Tözün birliği, iki temel elemandan, form ve maddeden oluşur. ... Grek mitolojisinde tüm canlılar eril ve yaratıcı etkenlerle dişil ve edilgen etkenlerin birlikteliği ilkesine göre meydana gelirler ki, Aristoteles'in ontolojisinin temel motifi de budur. Yaşlı Platon üzerinden geçerek, bu öğreti, giderek form-madde öğretisine dönüşür. Burada töz, ... dar anlamda yalnız form anlamını kazanır. ... töz daima form olarak, tözsel belirleyici olarak görünür. Bu konumuyla da, daha sonra ilk-neden (Ur-sache) işlevini de yüklenir.

119
Aquino'lu Thomas gibi realistler için tümeller (evrenseller) bizzat nesnelerin içindedir (universalia in rebus). Ama insan açısından bakıldığında burada aşılmaz güçlükler ortaya çıkmıştır. Thomas, tekil şeylerin madde aracılığıyla, yani cisimleşme ile meydana geldiklerini söylemiştir. Ama böyle olunca tinsel olan şeylere de tekillik uygun düşecektir. Sonuç olarak cisimsel şeylerin tekilliği kabul edilir... Bu, sonuç olarak, yalnız tekiller varsa hiçbir genelin olamayacağı demektir. Dolayısıyla genellik artık nesnelerin içinde değil, olsa olsa ancak süjede temelini bulabilir. İşte Yeniçağın sübjektivist töz anlayışı bu yolla doğmuş olur. Artık eski objektivist töz kavramı bir yana bırakılır. Veya töz denilince, artık yalnızca kendinin bilincindeki ben, kişi anlaşılır. Empirizm ise, daha sonra bu sübjektivist töz anlayışını da terkeder.
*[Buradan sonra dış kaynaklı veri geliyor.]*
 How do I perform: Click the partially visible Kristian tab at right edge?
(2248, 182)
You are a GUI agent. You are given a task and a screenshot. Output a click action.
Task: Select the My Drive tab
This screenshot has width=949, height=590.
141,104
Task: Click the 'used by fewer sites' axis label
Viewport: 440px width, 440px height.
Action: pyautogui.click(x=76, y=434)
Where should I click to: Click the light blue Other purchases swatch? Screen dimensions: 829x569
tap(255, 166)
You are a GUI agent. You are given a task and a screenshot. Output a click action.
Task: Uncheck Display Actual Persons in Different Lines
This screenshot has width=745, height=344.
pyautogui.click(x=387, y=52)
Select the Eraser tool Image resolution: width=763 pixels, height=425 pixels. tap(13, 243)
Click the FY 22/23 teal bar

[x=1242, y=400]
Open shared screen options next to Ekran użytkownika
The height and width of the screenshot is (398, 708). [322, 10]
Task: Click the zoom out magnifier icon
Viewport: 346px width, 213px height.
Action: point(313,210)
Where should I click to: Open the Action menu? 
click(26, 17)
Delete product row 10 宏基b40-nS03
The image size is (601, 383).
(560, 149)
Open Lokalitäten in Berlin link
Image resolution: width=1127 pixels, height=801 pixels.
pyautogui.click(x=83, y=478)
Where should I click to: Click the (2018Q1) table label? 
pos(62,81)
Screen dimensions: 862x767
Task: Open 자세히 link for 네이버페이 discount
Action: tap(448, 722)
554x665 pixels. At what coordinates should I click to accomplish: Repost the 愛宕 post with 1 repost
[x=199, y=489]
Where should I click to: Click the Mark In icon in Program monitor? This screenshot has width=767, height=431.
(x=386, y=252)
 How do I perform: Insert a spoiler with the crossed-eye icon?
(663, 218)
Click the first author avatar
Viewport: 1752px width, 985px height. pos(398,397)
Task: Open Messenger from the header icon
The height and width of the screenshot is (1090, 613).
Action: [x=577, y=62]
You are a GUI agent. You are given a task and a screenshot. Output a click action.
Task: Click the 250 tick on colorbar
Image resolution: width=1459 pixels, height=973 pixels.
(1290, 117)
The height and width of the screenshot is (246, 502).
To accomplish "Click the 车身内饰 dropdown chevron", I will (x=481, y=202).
Kavram, günümüzde giderek artan bir şekilde yadsınmaktadır. [Özellikle doğa bilimlerinde] İnsani alanda ise, töz kavramına başvurulmasa da öz, kişilik, vb. gibi ikame edici kavramlara başvurulduğu görülmektedir.

İlinekler
Nitelik, nelik veya öz karşısında çok önemli bir yere sahiptir. Hatta o giderek neliğin veya özün yerini bile almıştır. Özellikle öznitelik teriminde bunu açıkça görürüz. Nitelik eskiden bir "potensia" olarak kavranıyordu. Töz "kendisi için başka hiçbir şeye ihtiyaç duymayan" olarak anlaşılırkenİ nitelik, varolanların "doğal donanımı" olarak anlaşılıyordu. Yeniçağ felsefesinde ise nitelik, giderek işlevsel ve niceliksel bir belirleme ile saptanan şey sayılmaya başlanmıştır. Günümüzün fenomenolojisinde ve fenomenolojik yönelimli felsefe akımlarında niteliğin yeniden eski kavranılışına bir dönüş olduğu gözlenmektedir.

120
Nicelik ile birlikte işlevleri öncelikle düzen belirlenimi yapmak olan (nitelik daha çok özgül belirlenimi ifade eder) bir başka ilinek grubuna geçilir ki, bu grup geleneksel ontolojide iki önemli yönüyle belirlenir. Bir yandan, nicelik belirli bir gerçeklik alanıyla sınırlanır ve böyle olunca tanrı, melek ve ruh, artık niceliksel yoldan kavranılamaz sayılır (örneğin ruh için uzay ve zaman içinde olmak geçerli değildir). Öbür yandan, nicelik ilineği, süreklilik ve birlik açısından yorumlanır. Nicelik ilineği, varolanların birliği ve ardışıklığını ifade eder. ... Nicelik kategorisinde birlik ve çokluk yanında bir üçüncü nicelik formu olarak yoğunluktan da (intensite) söz edilir ve bu "niteliksel nicelik" olarak anlaşılır.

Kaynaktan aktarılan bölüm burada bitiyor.